## ABOUT THIS EXERCISE
Exact wording is required: transcribe all the entries and leave the images out.
Segment Open
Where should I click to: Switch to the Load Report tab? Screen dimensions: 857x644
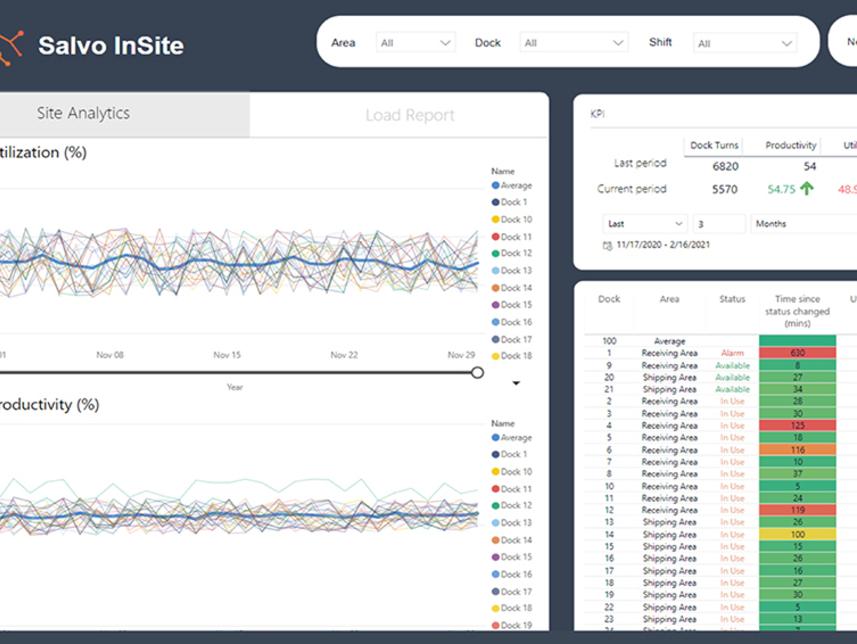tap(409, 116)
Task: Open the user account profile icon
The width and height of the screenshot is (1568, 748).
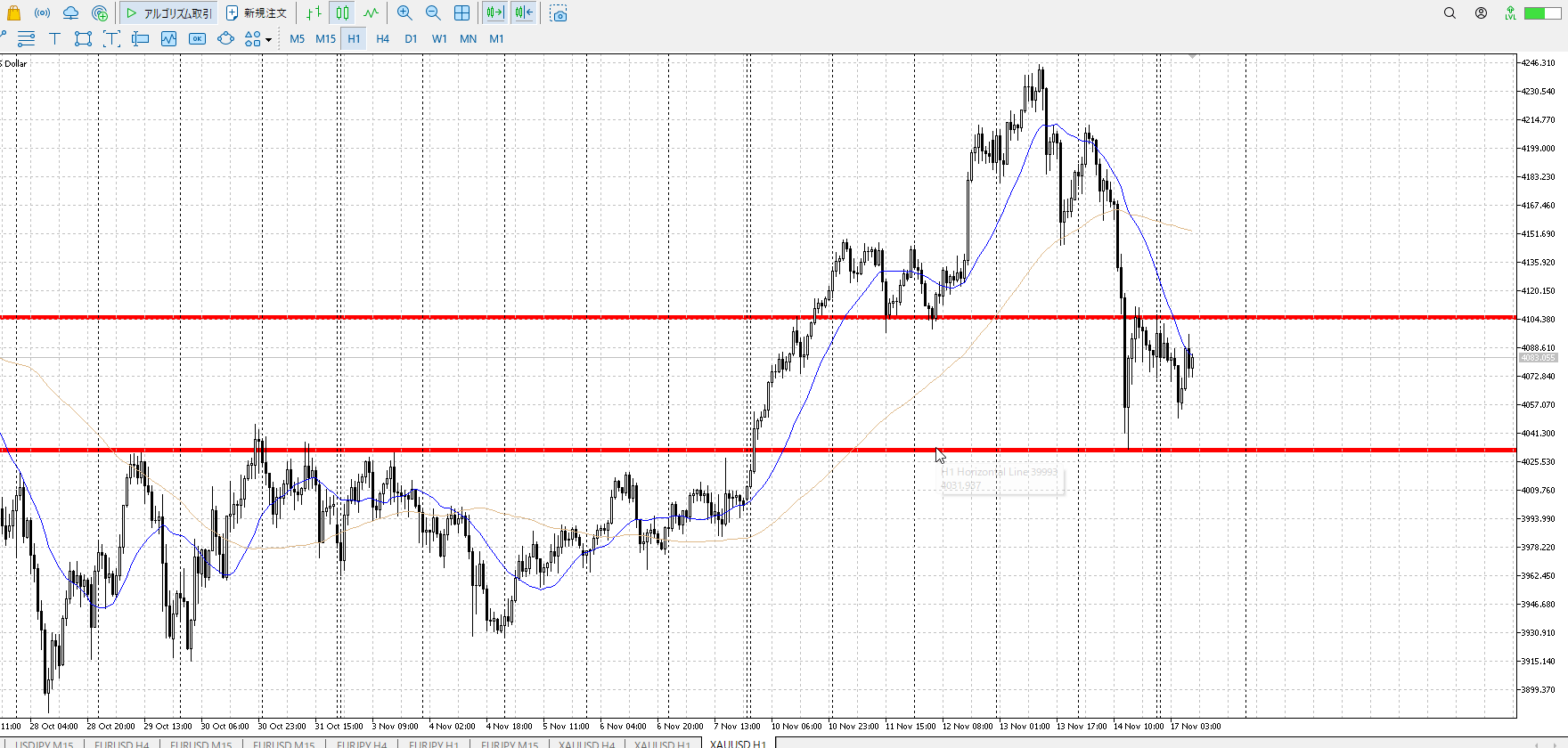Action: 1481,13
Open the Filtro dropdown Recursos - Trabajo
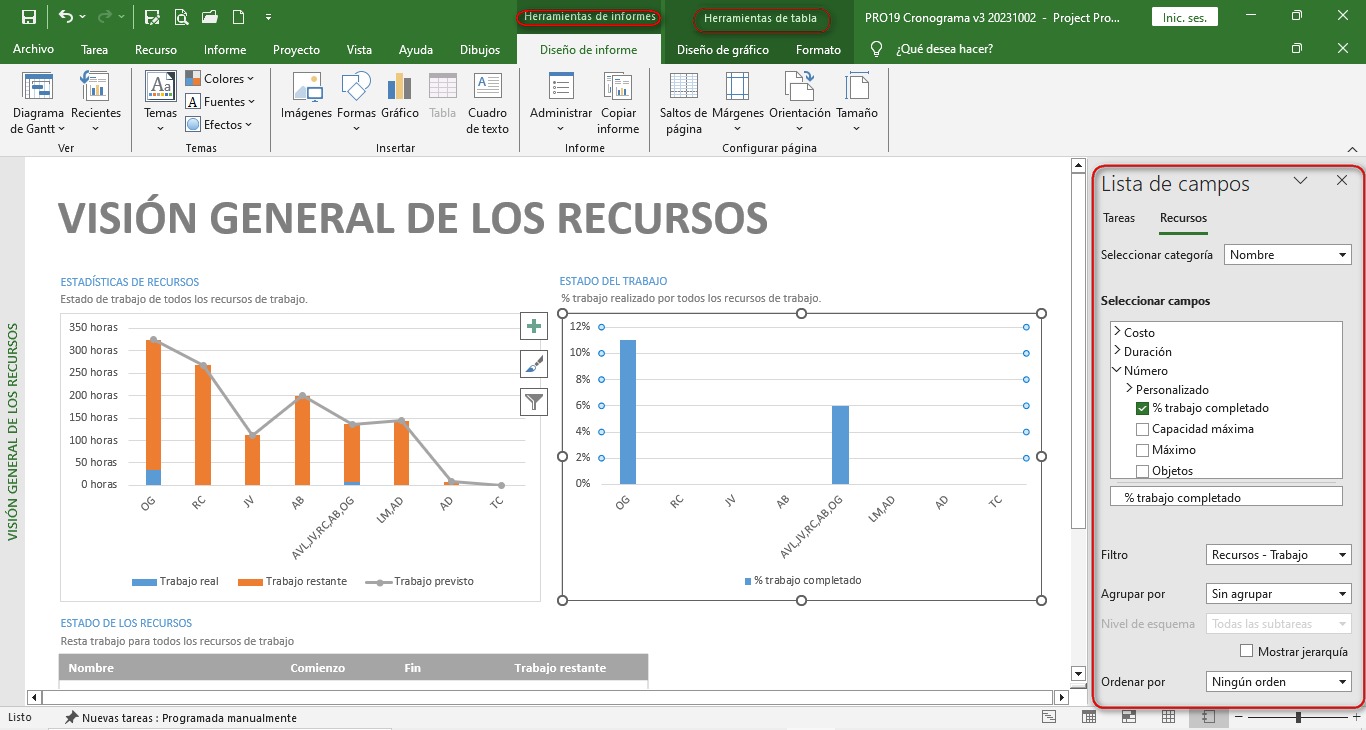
Segment Closed
## EXERCISE ANSWER
Where should I click to: Switch to the Load Report tab? Screen dimensions: 857x644
tap(409, 116)
Task: Open the user account profile icon
The width and height of the screenshot is (1568, 748).
Action: 1481,13
Open the Filtro dropdown Recursos - Trabajo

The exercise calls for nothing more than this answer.